### Aim of the task
Reproduce the following material word for word, keeping every line as it appears.

Start of Material provided

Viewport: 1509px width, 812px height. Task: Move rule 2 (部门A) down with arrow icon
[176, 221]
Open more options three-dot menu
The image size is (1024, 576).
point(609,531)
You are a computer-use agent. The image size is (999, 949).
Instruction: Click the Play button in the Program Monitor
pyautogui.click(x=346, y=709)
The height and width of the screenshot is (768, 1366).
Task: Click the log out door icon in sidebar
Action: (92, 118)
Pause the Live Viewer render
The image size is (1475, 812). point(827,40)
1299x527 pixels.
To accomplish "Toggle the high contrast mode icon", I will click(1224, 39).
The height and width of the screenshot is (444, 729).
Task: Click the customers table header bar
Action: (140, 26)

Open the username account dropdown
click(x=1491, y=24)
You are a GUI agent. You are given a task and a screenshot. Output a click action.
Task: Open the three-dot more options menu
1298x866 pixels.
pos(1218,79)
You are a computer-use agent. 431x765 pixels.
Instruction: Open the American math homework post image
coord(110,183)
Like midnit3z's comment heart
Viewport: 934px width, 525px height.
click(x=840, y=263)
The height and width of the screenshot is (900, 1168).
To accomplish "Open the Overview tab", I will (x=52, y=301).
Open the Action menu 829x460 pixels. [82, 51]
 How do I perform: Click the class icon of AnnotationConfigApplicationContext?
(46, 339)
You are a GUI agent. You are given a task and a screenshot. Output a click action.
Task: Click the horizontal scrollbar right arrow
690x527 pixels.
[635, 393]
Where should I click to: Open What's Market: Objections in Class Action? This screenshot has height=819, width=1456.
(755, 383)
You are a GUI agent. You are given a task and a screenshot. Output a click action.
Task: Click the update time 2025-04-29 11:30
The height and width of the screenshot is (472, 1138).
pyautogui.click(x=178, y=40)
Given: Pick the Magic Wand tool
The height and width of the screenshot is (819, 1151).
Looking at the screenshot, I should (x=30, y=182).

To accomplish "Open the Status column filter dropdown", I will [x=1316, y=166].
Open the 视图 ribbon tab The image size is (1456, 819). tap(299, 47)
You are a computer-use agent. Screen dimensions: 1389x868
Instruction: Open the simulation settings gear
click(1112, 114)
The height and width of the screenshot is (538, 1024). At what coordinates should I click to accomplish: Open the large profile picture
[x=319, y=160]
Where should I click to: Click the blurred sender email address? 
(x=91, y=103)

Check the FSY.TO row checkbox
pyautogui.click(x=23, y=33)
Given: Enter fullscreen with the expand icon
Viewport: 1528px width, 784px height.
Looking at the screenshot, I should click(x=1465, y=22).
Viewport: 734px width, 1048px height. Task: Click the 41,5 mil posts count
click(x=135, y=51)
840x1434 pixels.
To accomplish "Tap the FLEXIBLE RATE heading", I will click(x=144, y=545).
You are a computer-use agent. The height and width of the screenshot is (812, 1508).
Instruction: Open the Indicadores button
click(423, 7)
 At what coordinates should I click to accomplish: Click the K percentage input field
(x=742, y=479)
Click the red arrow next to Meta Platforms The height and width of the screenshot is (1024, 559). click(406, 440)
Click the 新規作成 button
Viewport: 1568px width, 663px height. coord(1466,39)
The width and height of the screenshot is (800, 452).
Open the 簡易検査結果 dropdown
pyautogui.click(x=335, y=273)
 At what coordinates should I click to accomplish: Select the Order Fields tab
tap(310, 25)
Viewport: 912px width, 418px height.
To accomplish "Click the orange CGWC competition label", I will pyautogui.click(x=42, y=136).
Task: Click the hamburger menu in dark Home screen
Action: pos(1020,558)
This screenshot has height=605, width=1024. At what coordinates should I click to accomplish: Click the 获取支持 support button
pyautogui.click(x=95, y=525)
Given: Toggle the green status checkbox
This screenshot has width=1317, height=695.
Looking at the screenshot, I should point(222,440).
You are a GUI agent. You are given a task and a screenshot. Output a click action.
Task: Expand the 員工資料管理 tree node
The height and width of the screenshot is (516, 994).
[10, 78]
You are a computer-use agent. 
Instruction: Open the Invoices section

End of Material provided

### Answer to this exercise
Viewport: 1509px width, 812px height. Task: Move rule 2 (部门A) down with arrow icon
[176, 221]
Open more options three-dot menu
The image size is (1024, 576).
point(609,531)
You are a computer-use agent. The image size is (999, 949).
Instruction: Click the Play button in the Program Monitor
pyautogui.click(x=346, y=709)
The height and width of the screenshot is (768, 1366).
Task: Click the log out door icon in sidebar
Action: (92, 118)
Pause the Live Viewer render
The image size is (1475, 812). point(827,40)
1299x527 pixels.
To accomplish "Toggle the high contrast mode icon", I will click(1224, 39).
The height and width of the screenshot is (444, 729).
Task: Click the customers table header bar
Action: (140, 26)

Open the username account dropdown
click(x=1491, y=24)
You are a GUI agent. You are given a task and a screenshot. Output a click action.
Task: Open the three-dot more options menu
1298x866 pixels.
pos(1218,79)
You are a computer-use agent. 431x765 pixels.
Instruction: Open the American math homework post image
coord(110,183)
Like midnit3z's comment heart
Viewport: 934px width, 525px height.
click(x=840, y=263)
The height and width of the screenshot is (900, 1168).
To accomplish "Open the Overview tab", I will (x=52, y=301).
Open the Action menu 829x460 pixels. [82, 51]
 How do I perform: Click the class icon of AnnotationConfigApplicationContext?
(46, 339)
You are a GUI agent. You are given a task and a screenshot. Output a click action.
Task: Click the horizontal scrollbar right arrow
690x527 pixels.
[635, 393]
Where should I click to: Open What's Market: Objections in Class Action? This screenshot has height=819, width=1456.
(755, 383)
You are a GUI agent. You are given a task and a screenshot. Output a click action.
Task: Click the update time 2025-04-29 11:30
The height and width of the screenshot is (472, 1138).
pyautogui.click(x=178, y=40)
Given: Pick the Magic Wand tool
The height and width of the screenshot is (819, 1151).
Looking at the screenshot, I should (x=30, y=182).

To accomplish "Open the Status column filter dropdown", I will [x=1316, y=166].
Open the 视图 ribbon tab The image size is (1456, 819). tap(299, 47)
You are a computer-use agent. Screen dimensions: 1389x868
Instruction: Open the simulation settings gear
click(1112, 114)
The height and width of the screenshot is (538, 1024). At what coordinates should I click to accomplish: Open the large profile picture
[x=319, y=160]
Where should I click to: Click the blurred sender email address? 
(x=91, y=103)

Check the FSY.TO row checkbox
pyautogui.click(x=23, y=33)
Given: Enter fullscreen with the expand icon
Viewport: 1528px width, 784px height.
Looking at the screenshot, I should click(x=1465, y=22).
Viewport: 734px width, 1048px height. Task: Click the 41,5 mil posts count
click(x=135, y=51)
840x1434 pixels.
To accomplish "Tap the FLEXIBLE RATE heading", I will click(x=144, y=545).
You are a computer-use agent. The height and width of the screenshot is (812, 1508).
Instruction: Open the Indicadores button
click(423, 7)
 At what coordinates should I click to accomplish: Click the K percentage input field
(x=742, y=479)
Click the red arrow next to Meta Platforms The height and width of the screenshot is (1024, 559). click(406, 440)
Click the 新規作成 button
Viewport: 1568px width, 663px height. coord(1466,39)
The width and height of the screenshot is (800, 452).
Open the 簡易検査結果 dropdown
pyautogui.click(x=335, y=273)
 At what coordinates should I click to accomplish: Select the Order Fields tab
tap(310, 25)
Viewport: 912px width, 418px height.
To accomplish "Click the orange CGWC competition label", I will pyautogui.click(x=42, y=136).
Task: Click the hamburger menu in dark Home screen
Action: pos(1020,558)
This screenshot has height=605, width=1024. At what coordinates should I click to accomplish: Click the 获取支持 support button
pyautogui.click(x=95, y=525)
Given: Toggle the green status checkbox
This screenshot has width=1317, height=695.
Looking at the screenshot, I should point(222,440).
You are a GUI agent. You are given a task and a screenshot. Output a click action.
Task: Expand the 員工資料管理 tree node
The height and width of the screenshot is (516, 994).
[10, 78]
You are a computer-use agent. 
Instruction: Open the Invoices section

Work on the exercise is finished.